Russia in the Seventeenth Century

POPULATION
1600 - 15.5 million
1700 - 17.5 million

MONARCHS
Boris Godunov (1598-1605)
Feodor II (1605)
[False] Dmitri (1606)
Vasily IV (1606-10)
[Interregnum 1610-13]
Michael Romanov (1613-45)
Alexis (1645-76)
Feodor III (1676-82)
Peter the Great (1682-1725)

 

KEY EVENTS
1598-1613
Time of Troubles
1618 Treaty of Deulino
1648-50 Moscow riots
1649 Ulozheniye
1664 Pereyaslav Agreement
1667 Truce of Andrusovo
1670 Razin rebellion
1682 Avvakum burnt

 

CULTURE
Literature
1662
First theatre established in Russia

Education
1687
Slavonic-Greek-Latin Academy founded





Boris Godonov

Michael Romanov

Alexis

Peter the Great

 

By the end of the 17th Century, Russia was emerging as a great European power. During the Time of Troubles (1598-1613) the succession to the throne was violently disputed by various claimants, each backed by a different faction of nobles. Poland and Sweden took advantage of the chaos to invade. Only in 1613 did the election of Michael Romanov begin a new stable rule. Russia remained vulnerable to attacks from the Turks and Tatars in the south. The Romanov dynasty continued the enserfment of the peasantry that had begun in the sixteenth century. Domestic unrest erupted in the Copper rebellion (1662), Razin's uprising (1670) and was also expressed in the religious schism of the "Old Believers" provoked by Patriarch Nikon's reforms of the 1650's.
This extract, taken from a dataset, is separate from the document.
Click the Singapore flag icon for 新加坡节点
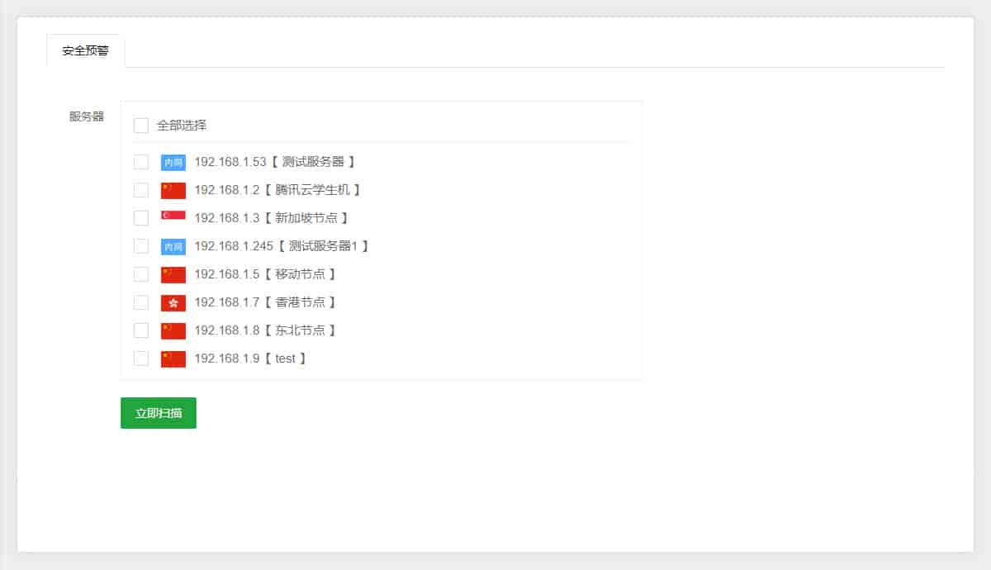This screenshot has height=570, width=991. point(173,217)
Domestic peace allowed the Romanov dynasty to expand Russia's borders. Russia seized the rich agricultural lands of the Ukraine from Poland, constructed the port of Archangelsk to trade by sea with Europe, and began expansion east of the Urals. Pioneers reached the Pacific coast in 1637. Russia also wanted a port on the Baltic, but was it was not until the reign of the ruthless, energetic Peter the Great, that this aim was achieved. He took advantage of Charles XII of Sweden's over-ambitious expansionist schemes to forge alliances with Poland and Denmark. The construction of Saint Petersburg was started in 1703 on land seized from the defeated Swedes. By forcing westernization down the throats of his reluctant subjects, Peter drove Russia into the modern era.